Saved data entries
···
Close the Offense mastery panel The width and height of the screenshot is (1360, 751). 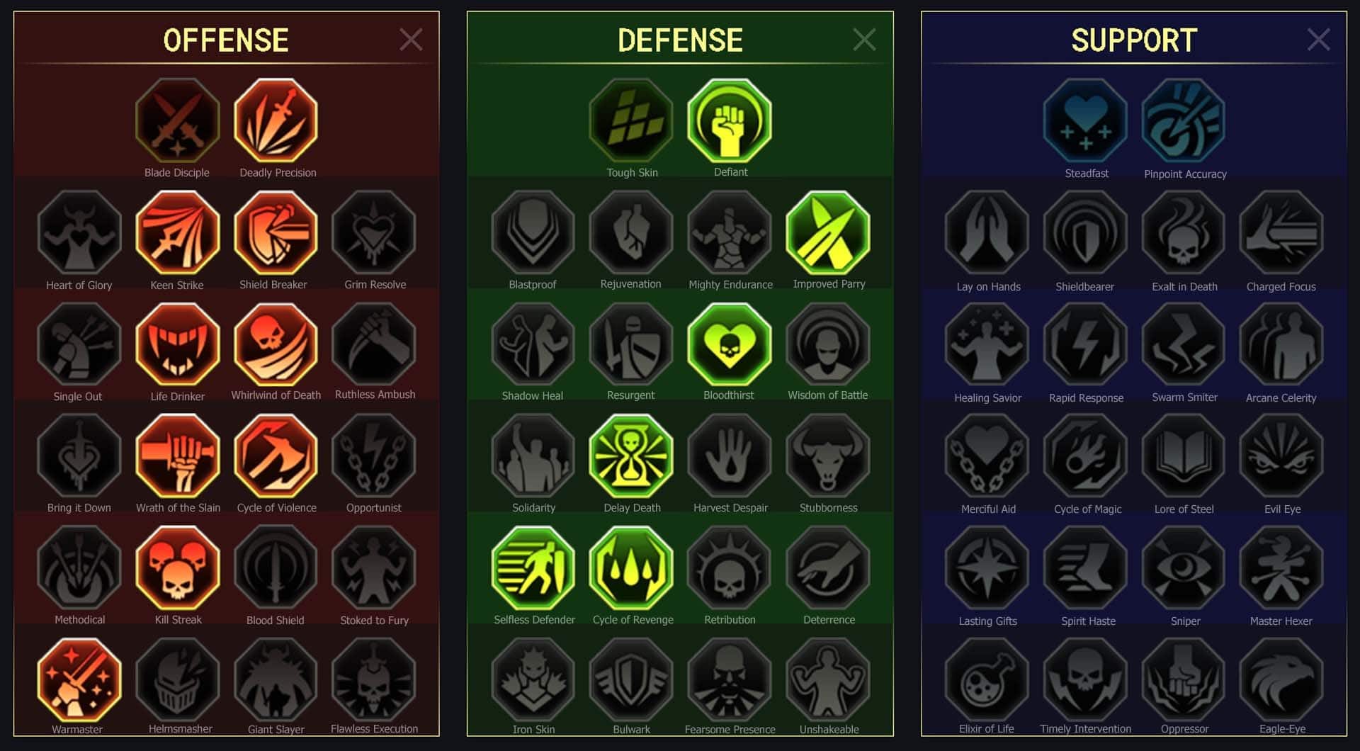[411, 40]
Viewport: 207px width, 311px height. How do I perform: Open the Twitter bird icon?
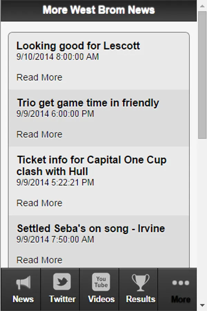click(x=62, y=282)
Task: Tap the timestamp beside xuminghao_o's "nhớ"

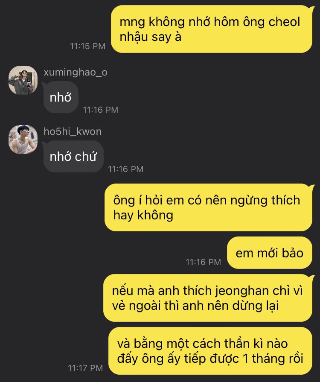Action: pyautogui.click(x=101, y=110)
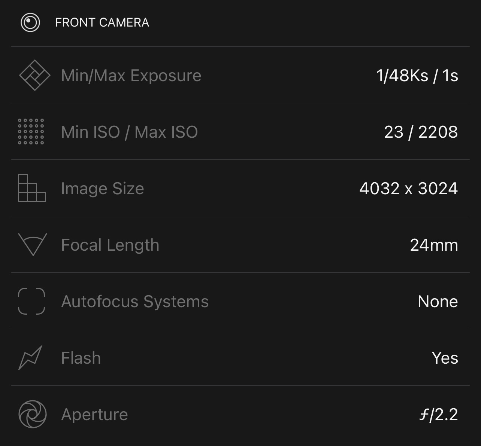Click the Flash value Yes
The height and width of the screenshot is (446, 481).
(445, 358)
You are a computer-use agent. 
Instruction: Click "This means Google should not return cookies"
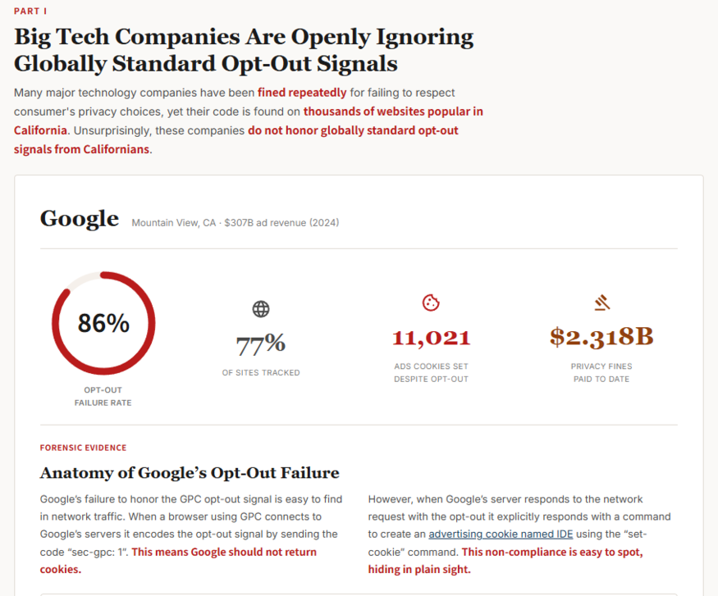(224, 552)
···
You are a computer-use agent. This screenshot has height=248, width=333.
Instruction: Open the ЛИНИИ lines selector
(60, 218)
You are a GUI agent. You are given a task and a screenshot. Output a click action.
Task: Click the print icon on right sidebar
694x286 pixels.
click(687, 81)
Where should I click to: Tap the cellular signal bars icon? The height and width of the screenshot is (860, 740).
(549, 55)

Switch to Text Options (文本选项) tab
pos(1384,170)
···
Report the lines above that contain "computer".

You are a computer-use agent. 
You are a computer-use agent. This screenshot has height=248, width=333.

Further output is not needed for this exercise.